## What you will do:
Which lines in the records below contain the word "computer"? Copy each one out.
————
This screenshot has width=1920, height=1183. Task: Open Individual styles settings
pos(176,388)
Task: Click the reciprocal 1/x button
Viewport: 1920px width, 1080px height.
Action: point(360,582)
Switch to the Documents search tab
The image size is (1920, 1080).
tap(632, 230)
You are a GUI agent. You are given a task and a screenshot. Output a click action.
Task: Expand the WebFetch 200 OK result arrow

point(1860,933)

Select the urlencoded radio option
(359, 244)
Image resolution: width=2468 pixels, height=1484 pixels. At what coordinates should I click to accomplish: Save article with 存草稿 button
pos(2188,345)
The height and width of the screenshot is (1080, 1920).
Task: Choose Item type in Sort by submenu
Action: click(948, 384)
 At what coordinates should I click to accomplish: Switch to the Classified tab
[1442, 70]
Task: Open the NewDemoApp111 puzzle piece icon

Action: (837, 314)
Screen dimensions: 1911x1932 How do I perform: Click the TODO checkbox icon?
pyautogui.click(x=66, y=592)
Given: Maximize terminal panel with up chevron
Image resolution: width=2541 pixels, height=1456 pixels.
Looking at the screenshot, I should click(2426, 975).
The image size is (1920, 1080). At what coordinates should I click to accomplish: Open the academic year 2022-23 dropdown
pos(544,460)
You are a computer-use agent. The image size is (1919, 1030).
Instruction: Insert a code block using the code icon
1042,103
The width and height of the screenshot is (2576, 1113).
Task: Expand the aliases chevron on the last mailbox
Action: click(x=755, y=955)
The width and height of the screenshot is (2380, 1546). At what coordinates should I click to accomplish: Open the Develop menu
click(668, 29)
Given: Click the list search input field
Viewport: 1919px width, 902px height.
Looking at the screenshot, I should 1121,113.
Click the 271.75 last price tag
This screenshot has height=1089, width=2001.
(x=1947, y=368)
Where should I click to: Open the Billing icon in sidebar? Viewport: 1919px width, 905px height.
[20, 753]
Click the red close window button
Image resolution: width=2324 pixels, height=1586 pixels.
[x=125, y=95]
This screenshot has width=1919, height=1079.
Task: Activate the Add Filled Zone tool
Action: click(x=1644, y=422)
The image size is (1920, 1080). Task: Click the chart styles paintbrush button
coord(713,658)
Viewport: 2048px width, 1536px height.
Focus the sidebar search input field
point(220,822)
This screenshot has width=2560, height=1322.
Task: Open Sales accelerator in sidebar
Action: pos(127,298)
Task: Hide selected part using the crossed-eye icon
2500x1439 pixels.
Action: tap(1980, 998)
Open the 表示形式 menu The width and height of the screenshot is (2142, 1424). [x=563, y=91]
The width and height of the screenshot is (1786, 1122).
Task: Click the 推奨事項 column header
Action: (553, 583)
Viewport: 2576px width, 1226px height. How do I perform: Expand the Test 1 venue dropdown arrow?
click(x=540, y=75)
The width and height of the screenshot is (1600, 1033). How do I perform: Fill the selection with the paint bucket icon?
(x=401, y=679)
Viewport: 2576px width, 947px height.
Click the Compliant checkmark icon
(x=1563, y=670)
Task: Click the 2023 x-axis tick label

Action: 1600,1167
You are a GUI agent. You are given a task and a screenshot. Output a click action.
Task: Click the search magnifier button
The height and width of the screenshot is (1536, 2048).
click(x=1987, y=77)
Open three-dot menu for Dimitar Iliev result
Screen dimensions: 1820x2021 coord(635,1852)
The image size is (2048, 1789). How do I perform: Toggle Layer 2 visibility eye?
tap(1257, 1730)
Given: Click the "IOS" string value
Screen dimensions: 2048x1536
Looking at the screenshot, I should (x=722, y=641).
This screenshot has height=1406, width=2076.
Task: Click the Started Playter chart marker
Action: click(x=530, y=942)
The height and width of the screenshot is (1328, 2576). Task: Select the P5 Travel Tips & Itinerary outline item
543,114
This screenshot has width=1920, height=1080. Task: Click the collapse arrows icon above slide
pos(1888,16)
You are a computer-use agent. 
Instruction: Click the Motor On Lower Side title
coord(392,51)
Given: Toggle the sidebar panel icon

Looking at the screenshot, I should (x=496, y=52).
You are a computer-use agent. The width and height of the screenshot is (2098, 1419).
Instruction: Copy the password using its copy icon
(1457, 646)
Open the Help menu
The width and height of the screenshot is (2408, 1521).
————
## Solution:
You are a computer-use agent. The image size is (1919, 1030).
You are a computer-use agent. 
You are a computer-use agent. The width and height of the screenshot is (2098, 1419).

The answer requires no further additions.